Targeted cyber crime attacks on the rise
Criminals using info from social networks to attack specific organisations, says Kaspersky expert
Cyber crime attacks that are targeted at a specific organization are becoming an increasing threat according to a senior researcher for Kasperky Lab.
David Emm, senior regional researcher, Global Research & Analysis Team, Kaspersky Lab, said that there is an increasing proliferation of targeted attacks which are designed to hit one organization for financial gain, and that these attacks are frequently leveraging data taken from social networks for social engineering to gain access to systems.
Speaking to itp.net on the sidelines of the IDC IT Security Roadshow in Dubai, Emm said that the security problem still often comes down to lack of end user awareness.
“I think you still find within organizations that IT people, quite rightly, identify staff as the weakest link, but they identify it as people being dumb in some way. I don’t think they are, they are [just] not security people, and it has got to be education and giving general examples to staff like ‘Facebook is great, but did you realize that everything you share there could potentially fall into the wrong hands, and could be used to target you as an individual or us as a business?’ and just start to raise awareness about what the potential dangers are,” Emm said.
Companies should look to soft education of end users, to help them protect themselves at the same time as protecting the business, rather than technical training courses, and to involve HR in developing awareness programs.
While a determined targeted attacker would be very difficult to stop, Emm said that the IT security industry is keeping up with the threats through the introduction of proactive security solutions such as behavioural analysis of applications, sandboxes for research and heuristic technologies, which complement the traditional signature-based security software for multi-point applications. Other technologies, such as white-listing of applications that are known to be safe, and cloud-based security strategies, will also have an impact.
“It is proactive technologies which really are going to be useful in the fight against the targeted attacks…. white listing, if you can say that these applications are known to be good, their integrity hasn’t been compromised, then that is great as you don’t need to do all the CPU-intensive stuff like sandboxing if you know it is a good application.
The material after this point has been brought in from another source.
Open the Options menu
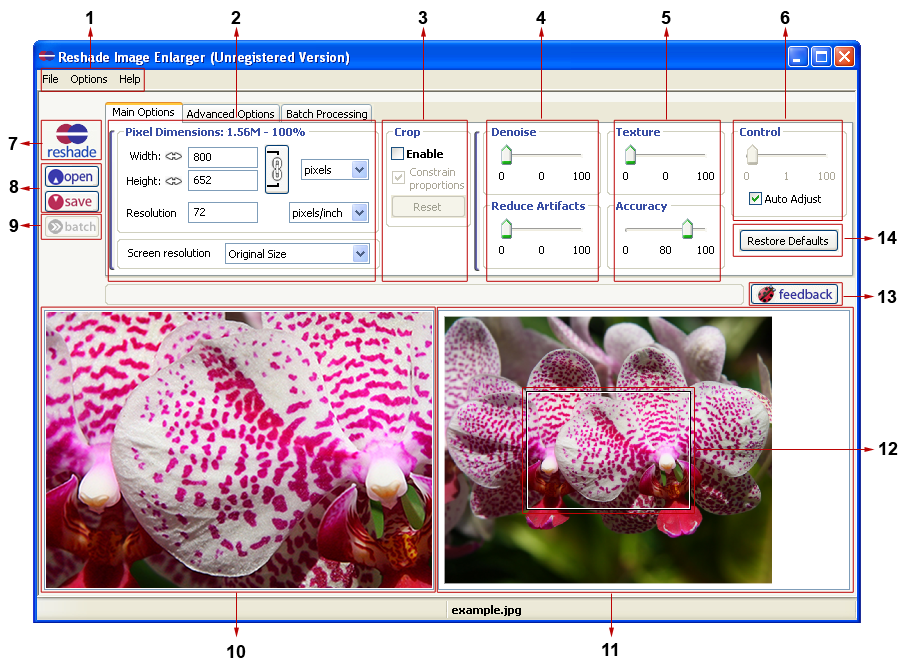The image size is (903, 666). click(x=89, y=79)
Having a balance of black list and white list is certainly beneficial,” he said.
For cloud-based security solutions, the speed of response is faster, the load on a company’s internal infrastructure is lessened, and as most cloud security services will simply scan for meta data to detect harmful files as they are transferring into an organization, there is not the usual concerns with cloud over where the data or application is hosted. Cloud also has an added benefit in that the security procedures used by the provider are kept private, rather than being software installed on an end-point or network.
Emm explained: “On an end point, we get to play our cards sort of in the open - cybercriminals get to see the technologies, they see what we are doing, even if they can’t reverse engineer the code, they know roughly what approach we are taking. With cloud-based analysis, they don’t.”
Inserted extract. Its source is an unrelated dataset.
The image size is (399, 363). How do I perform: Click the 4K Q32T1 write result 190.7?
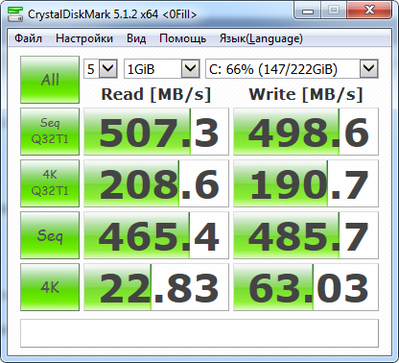coord(306,183)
While Kaspersky was seeing some emergence of mobile malware, Emm said that out of a total of around 3,500 malware signatures the company writes each day, it is only currently adding around 20 mobile malware signatures per week.
“It is a trickle in terms of malware, but it is beginning to ramp up,” he commented: “Possibly the biggest threat right now from smartphones for businesses is the fact that corporate data is held on them and people lose them. Being able to lock the data that’s on there, being able to encrypt the data that is on there is every bit as important right now as keeping malware off there.”
Emm also called on government and law enforcement agencies to be more stringent in their penalties for cybercriminals to discourage them: “In technology we try to minimize the exposure, no mitigation can be 100%, it is about reducing your exposure. Beyond that, it is a question of we need government, law enforcement agencies to increase the risk for cybercriminals, to put them off,” he added.